Deputy Minister of Culture of Myanmar
- In office 2012–2015

Vice-chairman of the Myanmar History Commission
- In office ?–?

Personal details
- Born: 28 November 1941 (age 84) Tavoy, Tenasserim Division, Japanese Burma (now Dawei, Myanmar)
- Parent(s): U Su (father) Shwe Shwe (mother)
- Alma mater: University of Rangoon
- Occupation: Historian, writer, minister

= Than Swe (historian) =

Burmese historian

Than Swe (သန်းဆွေ; born 28 November 1941) is a Burmese historian, writer, and a former deputy Minister of Culture of Myanmar. He writes under the pen name Maung Than Swe (Dawei) (မောင်သန်းဆွေ (ထားဝယ်)). He is known for his writings on Burmese history, specializing on the Konbaung period. His well-known works include Konbaung Shindan (Discourse on the Konbaung Period) and Konbaung Alun (Beyond Konbaung). He has published over 50 books during his career. He has also served as vice-chairman of the Myanmar History Commission.
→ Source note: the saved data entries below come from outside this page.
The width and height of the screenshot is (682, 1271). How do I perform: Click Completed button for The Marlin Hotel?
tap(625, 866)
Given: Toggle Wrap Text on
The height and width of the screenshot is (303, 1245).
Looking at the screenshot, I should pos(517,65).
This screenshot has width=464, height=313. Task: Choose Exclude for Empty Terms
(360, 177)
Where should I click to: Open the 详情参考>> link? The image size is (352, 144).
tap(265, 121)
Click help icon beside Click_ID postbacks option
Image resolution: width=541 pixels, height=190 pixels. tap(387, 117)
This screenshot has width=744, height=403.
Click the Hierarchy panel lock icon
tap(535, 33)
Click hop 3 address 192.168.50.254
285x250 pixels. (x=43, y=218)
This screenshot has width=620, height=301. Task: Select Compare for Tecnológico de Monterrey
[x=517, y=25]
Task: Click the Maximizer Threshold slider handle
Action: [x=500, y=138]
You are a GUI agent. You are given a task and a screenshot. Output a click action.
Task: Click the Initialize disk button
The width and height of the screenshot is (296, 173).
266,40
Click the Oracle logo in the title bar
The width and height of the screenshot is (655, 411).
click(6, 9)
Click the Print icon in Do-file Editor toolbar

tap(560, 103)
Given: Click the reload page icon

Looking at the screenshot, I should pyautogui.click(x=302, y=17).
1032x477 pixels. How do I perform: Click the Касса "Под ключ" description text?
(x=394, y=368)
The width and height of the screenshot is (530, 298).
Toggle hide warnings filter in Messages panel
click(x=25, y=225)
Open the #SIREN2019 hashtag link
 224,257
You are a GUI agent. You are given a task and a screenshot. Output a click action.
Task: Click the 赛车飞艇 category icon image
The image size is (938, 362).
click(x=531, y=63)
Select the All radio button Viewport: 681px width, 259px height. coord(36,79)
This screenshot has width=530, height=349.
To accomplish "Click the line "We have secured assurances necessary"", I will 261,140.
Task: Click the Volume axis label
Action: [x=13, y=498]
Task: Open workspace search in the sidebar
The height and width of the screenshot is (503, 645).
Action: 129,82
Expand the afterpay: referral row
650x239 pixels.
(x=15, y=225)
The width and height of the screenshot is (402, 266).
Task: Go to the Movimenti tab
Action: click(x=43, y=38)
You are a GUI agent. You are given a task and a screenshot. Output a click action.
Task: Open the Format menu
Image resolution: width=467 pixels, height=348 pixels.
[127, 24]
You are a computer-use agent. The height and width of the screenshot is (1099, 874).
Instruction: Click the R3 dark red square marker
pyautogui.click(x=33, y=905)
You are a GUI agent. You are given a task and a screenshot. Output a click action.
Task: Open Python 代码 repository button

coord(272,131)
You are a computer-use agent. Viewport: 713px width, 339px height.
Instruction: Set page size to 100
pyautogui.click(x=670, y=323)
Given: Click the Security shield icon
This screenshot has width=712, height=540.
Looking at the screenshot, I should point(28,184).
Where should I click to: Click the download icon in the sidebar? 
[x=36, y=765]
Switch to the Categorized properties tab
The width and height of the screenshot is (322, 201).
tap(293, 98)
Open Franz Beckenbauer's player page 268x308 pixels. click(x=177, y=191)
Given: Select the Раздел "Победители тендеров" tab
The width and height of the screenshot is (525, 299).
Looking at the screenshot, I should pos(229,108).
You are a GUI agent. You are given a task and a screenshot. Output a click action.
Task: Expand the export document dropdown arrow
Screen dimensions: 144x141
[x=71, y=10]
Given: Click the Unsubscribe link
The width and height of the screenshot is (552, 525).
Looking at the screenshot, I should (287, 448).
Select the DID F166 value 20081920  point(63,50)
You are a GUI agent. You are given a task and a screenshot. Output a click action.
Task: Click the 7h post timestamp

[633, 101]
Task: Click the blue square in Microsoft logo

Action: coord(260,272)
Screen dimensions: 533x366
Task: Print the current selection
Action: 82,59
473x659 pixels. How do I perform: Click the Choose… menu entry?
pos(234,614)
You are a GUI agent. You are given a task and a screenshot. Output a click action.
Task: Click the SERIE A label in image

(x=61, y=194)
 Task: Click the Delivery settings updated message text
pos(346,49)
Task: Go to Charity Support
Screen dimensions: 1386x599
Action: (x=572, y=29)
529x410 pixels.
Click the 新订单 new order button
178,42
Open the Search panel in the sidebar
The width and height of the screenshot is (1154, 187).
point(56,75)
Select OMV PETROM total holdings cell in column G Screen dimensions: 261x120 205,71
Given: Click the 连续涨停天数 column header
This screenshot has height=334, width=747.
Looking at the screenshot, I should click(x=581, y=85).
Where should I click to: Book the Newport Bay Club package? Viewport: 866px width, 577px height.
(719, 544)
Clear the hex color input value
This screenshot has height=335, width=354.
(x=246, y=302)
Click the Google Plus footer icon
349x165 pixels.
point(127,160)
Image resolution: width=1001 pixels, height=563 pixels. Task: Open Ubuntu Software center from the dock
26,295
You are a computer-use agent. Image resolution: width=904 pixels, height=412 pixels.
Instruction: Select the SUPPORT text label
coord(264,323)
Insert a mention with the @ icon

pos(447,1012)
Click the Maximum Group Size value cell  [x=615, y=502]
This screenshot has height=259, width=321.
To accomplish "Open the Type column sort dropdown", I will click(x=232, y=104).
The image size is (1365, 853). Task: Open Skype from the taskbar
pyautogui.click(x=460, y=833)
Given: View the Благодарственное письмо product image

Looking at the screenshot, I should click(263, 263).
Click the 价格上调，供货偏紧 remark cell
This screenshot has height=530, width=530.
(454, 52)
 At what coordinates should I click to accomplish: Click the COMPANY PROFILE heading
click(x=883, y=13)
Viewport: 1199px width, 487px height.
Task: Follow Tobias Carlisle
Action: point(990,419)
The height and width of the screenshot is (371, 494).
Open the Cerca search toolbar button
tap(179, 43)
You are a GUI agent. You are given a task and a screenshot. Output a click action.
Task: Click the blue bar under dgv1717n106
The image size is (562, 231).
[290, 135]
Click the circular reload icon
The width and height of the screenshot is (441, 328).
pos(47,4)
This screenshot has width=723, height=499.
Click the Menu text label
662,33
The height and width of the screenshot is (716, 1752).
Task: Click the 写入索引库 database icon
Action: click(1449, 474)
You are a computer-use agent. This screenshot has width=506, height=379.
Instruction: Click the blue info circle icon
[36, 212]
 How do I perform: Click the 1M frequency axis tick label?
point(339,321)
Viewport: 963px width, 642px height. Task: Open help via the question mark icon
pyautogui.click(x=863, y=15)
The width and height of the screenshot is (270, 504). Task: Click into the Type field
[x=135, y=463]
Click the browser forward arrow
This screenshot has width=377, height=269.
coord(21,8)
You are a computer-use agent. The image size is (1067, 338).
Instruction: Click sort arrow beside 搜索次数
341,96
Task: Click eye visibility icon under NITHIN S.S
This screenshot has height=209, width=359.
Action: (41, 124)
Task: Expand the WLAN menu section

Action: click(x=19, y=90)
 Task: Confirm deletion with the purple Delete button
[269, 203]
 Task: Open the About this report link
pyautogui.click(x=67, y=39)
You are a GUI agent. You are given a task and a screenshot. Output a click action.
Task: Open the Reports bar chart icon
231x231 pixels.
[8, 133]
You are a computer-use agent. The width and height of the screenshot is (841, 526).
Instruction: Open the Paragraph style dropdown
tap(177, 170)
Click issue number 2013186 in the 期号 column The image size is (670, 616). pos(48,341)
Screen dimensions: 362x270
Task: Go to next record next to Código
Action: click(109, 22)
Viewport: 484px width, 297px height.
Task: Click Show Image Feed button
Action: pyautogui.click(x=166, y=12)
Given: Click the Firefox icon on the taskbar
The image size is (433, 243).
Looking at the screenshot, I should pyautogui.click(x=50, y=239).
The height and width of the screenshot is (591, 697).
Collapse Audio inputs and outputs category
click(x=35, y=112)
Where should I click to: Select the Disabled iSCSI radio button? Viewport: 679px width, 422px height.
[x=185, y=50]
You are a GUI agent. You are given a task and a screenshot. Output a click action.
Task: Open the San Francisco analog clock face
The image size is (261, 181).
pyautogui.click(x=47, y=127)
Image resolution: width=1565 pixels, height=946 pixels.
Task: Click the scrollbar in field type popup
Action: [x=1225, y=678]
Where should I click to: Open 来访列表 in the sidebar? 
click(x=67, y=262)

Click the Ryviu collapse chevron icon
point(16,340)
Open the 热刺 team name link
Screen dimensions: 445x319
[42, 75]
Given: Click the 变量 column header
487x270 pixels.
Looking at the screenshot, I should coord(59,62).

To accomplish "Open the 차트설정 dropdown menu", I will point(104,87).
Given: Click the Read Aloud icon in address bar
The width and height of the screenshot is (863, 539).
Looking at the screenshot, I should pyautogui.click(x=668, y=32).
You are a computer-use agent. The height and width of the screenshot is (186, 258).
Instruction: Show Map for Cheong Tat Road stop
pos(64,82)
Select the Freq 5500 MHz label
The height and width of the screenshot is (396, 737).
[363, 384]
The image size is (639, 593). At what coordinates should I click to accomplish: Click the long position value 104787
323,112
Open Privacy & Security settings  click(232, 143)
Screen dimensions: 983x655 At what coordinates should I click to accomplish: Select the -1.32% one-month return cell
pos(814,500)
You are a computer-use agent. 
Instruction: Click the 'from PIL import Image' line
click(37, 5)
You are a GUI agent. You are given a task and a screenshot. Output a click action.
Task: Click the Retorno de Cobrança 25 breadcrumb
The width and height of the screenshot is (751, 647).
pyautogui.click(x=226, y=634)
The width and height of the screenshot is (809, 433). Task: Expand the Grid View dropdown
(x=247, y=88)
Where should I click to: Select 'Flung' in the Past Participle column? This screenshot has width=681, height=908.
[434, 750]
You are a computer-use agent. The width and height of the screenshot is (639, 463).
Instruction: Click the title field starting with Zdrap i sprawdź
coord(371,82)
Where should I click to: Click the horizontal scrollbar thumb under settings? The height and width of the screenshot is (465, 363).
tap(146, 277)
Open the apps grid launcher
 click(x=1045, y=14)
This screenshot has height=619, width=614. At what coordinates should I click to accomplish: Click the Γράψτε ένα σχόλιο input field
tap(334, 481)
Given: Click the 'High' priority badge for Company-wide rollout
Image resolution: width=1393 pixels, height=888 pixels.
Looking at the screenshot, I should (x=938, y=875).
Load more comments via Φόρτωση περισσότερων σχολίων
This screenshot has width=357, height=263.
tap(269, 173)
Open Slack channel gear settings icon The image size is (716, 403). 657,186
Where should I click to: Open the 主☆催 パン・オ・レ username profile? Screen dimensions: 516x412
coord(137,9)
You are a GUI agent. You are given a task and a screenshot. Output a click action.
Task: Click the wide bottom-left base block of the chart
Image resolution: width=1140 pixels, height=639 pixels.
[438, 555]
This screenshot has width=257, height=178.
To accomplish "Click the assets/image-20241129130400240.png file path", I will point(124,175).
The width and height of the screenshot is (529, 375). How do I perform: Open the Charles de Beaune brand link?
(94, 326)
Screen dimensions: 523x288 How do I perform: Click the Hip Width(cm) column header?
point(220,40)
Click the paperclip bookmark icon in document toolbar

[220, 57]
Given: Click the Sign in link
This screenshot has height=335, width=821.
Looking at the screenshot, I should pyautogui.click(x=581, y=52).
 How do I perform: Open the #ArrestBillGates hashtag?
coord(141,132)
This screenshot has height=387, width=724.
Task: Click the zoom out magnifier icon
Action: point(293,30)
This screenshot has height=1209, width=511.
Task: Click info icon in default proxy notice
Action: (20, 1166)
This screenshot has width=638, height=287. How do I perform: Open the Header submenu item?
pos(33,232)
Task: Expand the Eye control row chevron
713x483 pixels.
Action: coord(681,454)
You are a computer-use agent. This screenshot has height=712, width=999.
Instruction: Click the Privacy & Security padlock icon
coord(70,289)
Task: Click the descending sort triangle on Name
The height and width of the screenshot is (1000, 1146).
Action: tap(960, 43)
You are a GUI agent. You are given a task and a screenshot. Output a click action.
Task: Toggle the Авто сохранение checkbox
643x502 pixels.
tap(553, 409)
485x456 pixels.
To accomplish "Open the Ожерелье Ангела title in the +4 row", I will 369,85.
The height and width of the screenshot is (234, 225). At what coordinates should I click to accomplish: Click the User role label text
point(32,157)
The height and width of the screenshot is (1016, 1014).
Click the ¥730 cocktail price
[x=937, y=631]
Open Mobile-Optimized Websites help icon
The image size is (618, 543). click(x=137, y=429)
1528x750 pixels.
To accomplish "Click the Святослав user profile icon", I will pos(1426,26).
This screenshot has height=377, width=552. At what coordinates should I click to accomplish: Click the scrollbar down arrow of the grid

In 2013, he won the Thuta Swezon Literature Award for history with the book Hti Thadin, Nan Thadin.

==Works==
Over 50 books including:
- Ratnagiri Khayi-the (Ratnagiri Traveller)
- The Royal Audiences
- Konbaung Alun (Beyond Konbaung)
- Konbaung Shindan (Discourse on the Konbaung Period)
- Nanmadaw Me Nu Shindan (Discourse on Queen Nanmadaw Me Nu)
- The Moon Princess Sao Sanda (ကမ္ဘောဇ မင်းသမီးလေး စဝ်စန္ဒာ)
- Hna-lon-tha San-Ein (The Love Story of Katya & the Prince of Siam)
- Hti Thadin, Nan Thadin ("Palace News")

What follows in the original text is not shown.